Lines for finding described items
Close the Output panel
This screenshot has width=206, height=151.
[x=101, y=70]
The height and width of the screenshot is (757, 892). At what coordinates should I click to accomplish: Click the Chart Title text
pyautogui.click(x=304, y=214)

◆ WHAT THIS TASK INVOLVES ◆
Arrange these lines as a two-column CSV with the headers input and output, one row per line. Put the line's text and its answer each in one quoted field, with line breaks replaced by spaces.

◆ EXERCISE ANSWER ◆
input,output
"Close the Output panel This screenshot has width=206, height=151.","[x=101, y=70]"
"The height and width of the screenshot is (757, 892). At what coordinates should I click to accomplish: Click the Chart Title text","pyautogui.click(x=304, y=214)"